## Using Decision Tree and Nearest Neighbor Methods in a Handwritten Digit Problem

In [None]:
import numpy as np
import seaborn as sns
from matplotlib import pyplot as plt
%matplotlib inline

from sklearn.datasets import load_digits #dataset
from sklearn.model_selection import train_test_split, StratifiedKFold
from sklearn.neighbors import KNeighborsClassifier
from sklearn.tree import DecisionTreeClassifier

In [None]:
data = load_digits()
X, y = data.data, data.target

X[0,:].reshape([8,8]) #a picture – matrix 8х8 turns into a vector

### Drawing numbers

In [None]:
f, axes = plt.subplots(1,10,figsize=(16,4))
for i in range(10):
    axes[i].imshow(X[i,:].reshape([8,8]));

### Test and hold-out

In [None]:
# 30% – hold-out (X_holdout, y_holdout)
X_train, X_holdout, y_train, y_holdout = train_test_split(X, y, test_size=0.3, random_state=17) 

In [None]:
tree = DecisionTreeClassifier(max_depth=5, random_state=17) # random parameters
knn = KNeighborsClassifier(n_neighbors=10)
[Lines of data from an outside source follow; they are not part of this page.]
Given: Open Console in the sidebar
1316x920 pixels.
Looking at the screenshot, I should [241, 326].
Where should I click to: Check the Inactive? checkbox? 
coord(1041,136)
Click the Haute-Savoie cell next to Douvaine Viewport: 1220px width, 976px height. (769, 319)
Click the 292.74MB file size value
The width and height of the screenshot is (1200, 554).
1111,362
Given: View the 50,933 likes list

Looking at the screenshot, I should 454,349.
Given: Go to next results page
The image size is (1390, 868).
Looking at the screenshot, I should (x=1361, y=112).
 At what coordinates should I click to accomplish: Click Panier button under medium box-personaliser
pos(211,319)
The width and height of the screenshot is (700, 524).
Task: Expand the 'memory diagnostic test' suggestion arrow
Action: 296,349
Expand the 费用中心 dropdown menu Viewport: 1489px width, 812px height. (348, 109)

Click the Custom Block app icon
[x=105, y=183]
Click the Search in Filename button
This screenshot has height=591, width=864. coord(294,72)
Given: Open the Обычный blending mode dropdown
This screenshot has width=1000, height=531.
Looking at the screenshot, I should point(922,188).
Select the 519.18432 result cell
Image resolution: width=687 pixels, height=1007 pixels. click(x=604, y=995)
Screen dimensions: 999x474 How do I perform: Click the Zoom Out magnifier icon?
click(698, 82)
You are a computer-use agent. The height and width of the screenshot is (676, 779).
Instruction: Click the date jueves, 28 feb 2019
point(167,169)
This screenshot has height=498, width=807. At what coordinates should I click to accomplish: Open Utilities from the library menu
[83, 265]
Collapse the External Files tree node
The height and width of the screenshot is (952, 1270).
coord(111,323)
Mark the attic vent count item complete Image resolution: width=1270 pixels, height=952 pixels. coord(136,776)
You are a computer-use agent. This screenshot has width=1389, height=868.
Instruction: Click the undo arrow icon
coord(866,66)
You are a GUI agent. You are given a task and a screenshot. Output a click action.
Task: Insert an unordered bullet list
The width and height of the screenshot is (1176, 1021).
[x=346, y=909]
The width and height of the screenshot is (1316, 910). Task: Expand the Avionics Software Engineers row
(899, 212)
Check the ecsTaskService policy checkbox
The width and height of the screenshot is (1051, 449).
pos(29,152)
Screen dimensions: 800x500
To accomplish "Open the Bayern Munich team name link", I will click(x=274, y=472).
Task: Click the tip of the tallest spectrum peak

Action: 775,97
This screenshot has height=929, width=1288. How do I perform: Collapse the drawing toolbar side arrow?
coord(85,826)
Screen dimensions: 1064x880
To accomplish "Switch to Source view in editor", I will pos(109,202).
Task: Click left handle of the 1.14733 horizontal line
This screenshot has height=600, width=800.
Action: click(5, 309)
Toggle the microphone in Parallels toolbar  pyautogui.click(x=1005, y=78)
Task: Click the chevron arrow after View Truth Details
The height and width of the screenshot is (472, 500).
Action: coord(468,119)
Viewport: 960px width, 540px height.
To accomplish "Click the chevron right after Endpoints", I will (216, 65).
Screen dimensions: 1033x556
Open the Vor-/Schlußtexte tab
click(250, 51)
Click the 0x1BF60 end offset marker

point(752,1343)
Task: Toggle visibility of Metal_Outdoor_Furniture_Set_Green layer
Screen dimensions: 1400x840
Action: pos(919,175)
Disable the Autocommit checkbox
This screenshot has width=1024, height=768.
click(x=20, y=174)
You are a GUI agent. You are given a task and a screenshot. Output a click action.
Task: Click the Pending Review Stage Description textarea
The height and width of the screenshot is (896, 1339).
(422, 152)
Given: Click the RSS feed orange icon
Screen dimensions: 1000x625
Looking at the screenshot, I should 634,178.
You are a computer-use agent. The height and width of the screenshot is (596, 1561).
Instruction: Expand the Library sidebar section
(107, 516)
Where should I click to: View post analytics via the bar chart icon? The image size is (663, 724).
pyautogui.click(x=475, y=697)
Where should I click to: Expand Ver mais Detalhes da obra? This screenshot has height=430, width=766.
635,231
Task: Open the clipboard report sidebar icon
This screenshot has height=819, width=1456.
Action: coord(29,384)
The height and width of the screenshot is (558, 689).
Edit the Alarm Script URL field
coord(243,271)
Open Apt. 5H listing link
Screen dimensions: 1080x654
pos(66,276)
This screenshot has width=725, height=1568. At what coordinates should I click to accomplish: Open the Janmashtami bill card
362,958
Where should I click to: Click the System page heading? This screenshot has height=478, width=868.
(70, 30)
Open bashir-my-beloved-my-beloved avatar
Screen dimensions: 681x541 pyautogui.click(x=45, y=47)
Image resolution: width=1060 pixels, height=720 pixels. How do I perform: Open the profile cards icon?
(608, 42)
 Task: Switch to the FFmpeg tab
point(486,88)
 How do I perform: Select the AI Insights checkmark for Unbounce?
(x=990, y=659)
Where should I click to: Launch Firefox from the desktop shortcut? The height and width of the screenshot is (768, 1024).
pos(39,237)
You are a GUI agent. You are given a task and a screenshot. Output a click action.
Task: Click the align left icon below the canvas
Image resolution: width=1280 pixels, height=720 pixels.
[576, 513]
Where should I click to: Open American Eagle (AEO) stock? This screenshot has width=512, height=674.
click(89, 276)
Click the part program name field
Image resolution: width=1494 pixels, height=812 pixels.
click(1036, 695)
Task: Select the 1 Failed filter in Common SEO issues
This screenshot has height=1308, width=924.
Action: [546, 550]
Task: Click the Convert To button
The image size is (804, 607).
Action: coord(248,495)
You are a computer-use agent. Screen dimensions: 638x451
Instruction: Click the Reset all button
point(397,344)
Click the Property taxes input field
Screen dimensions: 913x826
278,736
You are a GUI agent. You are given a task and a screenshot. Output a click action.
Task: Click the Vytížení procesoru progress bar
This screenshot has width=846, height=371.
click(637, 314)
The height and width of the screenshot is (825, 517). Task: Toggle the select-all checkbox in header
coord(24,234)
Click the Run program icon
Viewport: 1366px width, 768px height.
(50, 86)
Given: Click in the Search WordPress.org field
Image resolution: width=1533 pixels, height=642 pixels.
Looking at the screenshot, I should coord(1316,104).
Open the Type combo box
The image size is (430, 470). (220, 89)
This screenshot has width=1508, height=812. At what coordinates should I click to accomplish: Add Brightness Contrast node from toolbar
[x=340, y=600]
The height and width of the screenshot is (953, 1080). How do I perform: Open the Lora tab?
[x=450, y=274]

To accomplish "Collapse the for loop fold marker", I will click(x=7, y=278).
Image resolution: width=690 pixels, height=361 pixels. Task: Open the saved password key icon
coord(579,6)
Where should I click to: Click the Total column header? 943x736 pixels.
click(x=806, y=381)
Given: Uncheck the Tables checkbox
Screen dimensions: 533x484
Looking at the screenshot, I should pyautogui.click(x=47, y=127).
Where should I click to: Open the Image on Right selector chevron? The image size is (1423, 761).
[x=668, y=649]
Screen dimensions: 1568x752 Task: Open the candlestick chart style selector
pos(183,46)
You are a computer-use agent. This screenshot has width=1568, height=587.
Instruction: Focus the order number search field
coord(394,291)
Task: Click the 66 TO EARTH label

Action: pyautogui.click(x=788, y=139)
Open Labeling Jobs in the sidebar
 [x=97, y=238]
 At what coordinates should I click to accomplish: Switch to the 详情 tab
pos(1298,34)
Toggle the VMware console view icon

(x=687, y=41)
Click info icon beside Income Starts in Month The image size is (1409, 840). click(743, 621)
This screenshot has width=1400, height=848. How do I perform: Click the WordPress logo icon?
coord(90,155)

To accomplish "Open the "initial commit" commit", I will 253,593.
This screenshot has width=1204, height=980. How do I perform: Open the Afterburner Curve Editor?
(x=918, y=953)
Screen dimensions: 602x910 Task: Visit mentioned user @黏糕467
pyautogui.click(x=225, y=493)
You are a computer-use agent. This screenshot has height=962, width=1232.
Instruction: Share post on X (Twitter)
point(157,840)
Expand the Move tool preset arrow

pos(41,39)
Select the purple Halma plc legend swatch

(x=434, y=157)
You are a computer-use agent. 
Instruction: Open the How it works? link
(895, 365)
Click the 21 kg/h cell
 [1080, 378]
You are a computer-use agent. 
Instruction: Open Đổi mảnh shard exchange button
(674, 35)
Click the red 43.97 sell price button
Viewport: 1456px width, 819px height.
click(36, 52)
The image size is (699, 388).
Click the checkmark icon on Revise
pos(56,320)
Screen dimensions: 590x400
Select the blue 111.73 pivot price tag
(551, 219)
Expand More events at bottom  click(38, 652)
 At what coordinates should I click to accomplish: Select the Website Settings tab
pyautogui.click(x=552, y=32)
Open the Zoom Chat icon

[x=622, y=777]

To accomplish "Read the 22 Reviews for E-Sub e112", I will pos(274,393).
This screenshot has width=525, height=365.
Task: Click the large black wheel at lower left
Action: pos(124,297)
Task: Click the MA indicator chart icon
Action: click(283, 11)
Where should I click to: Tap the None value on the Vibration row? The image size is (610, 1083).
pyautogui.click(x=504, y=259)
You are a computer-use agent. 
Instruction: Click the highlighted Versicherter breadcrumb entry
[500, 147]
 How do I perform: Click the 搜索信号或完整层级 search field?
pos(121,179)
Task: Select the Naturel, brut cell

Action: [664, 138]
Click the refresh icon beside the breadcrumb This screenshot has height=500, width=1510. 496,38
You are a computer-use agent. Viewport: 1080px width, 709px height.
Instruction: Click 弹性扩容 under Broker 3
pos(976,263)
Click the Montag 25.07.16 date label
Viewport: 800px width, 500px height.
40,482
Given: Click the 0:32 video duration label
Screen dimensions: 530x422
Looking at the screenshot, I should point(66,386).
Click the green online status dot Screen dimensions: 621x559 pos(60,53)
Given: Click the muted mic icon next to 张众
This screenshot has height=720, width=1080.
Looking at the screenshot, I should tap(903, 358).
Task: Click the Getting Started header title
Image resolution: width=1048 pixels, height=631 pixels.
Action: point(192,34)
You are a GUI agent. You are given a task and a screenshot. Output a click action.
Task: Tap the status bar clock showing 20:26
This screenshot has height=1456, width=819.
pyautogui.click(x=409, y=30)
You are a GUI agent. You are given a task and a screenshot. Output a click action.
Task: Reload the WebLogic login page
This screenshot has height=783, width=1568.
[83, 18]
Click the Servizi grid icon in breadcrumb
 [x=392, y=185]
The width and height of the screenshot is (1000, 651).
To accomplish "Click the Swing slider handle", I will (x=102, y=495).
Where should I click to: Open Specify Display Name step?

tree.fit(X_train, y_train)
knn.fit(X_train, y_train)

### Accuracy scores of Decision Tree and Nearest Neighbor Methods

In [None]:
from sklearn.metrics import accuracy_score

In [None]:
tree_pred = tree.predict(X_holdout)
knn_pred = knn.predict(X_holdout)
print(f"Tree: {accuracy_score(y_holdout, tree_pred).round(2)}", f"kNN: {accuracy_score(y_holdout, knn_pred).round(2)}")

### Cross-validation

In [None]:
from sklearn.model_selection import GridSearchCV, cross_val_score

In [None]:
tree_params = {'max_depth': [1, 2, 3, 5, 10, 20, 25, 30, 40, 50, 64],
'max_features': [1, 2, 3, 5, 10, 20 ,30, 50, 64]}

tree_grid = GridSearchCV(tree, tree_params, cv=5, n_jobs=-1, verbose=True)

tree_grid.fit(X_train, y_train)

In [None]:
print(f"Tree: {(tree_grid.best_score_).round(2)}",\
      f"kNN: {(np.mean(cross_val_score(KNeighborsClassifier(n_neighbors=1), X_train, y_train, cv=5))).round(2)}" )

#### Result: Nearest Neighbour method works better than Decision Tree in this case. The accuracy is 99%.